Hoge Raad, 13-06-2014, ECLI:NL:HR:2014:1422, 13/03232
Hoge Raad, 13-06-2014, ECLI:NL:HR:2014:1422, 13/03232
Gegevens
- Instantie
- Hoge Raad
- Datum uitspraak
- 13 juni 2014
- Datum publicatie
- 13 juni 2014
- ECLI
- ECLI:NL:HR:2014:1422
- Zaaknummer
- 13/03232
Inhoudsindicatie
HR: art. 81.1 RO.
Uitspraak
13 juni 2014
nr. 13/03232
Arrest
gewezen op het beroep in cassatie van [X] te [Z] (hierna: belanghebbende) tegen de uitspraak van het Gerechtshof Den Haag van 15 mei 2013, nr. BK-12/00511, op het verzet van belanghebbende tegen de uitspraak van het Hof van 9 oktober 2012, nr. BK‑12/00511, betreffende het verzoek om herziening van de uitspraak van het Hof van 24 juni 2011, nr. BK‑04/2452.
1 Geding in cassatie
Belanghebbende heeft tegen ’s Hofs uitspraak op het verzet beroep in cassatie ingesteld en daarbij een aantal klachten aangevoerd.

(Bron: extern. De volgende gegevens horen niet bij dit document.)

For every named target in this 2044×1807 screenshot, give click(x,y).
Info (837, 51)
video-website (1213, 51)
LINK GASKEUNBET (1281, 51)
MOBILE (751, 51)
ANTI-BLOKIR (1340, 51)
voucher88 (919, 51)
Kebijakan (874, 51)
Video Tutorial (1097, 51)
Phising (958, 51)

De Staatssecretaris van Financiën heeft een verweerschrift ingediend.
2 Beoordeling van de klachten
De klachten kunnen niet tot cassatie leiden. Dit behoeft, gezien artikel 81, lid 1, van de Wet op de rechterlijke organisatie, geen nadere motivering, nu de klachten niet nopen tot beantwoording van rechtsvragen in het belang van de rechtseenheid of de rechtsontwikkeling.
3 Proceskosten
De Hoge Raad acht geen termen aanwezig voor een veroordeling in de proceskosten.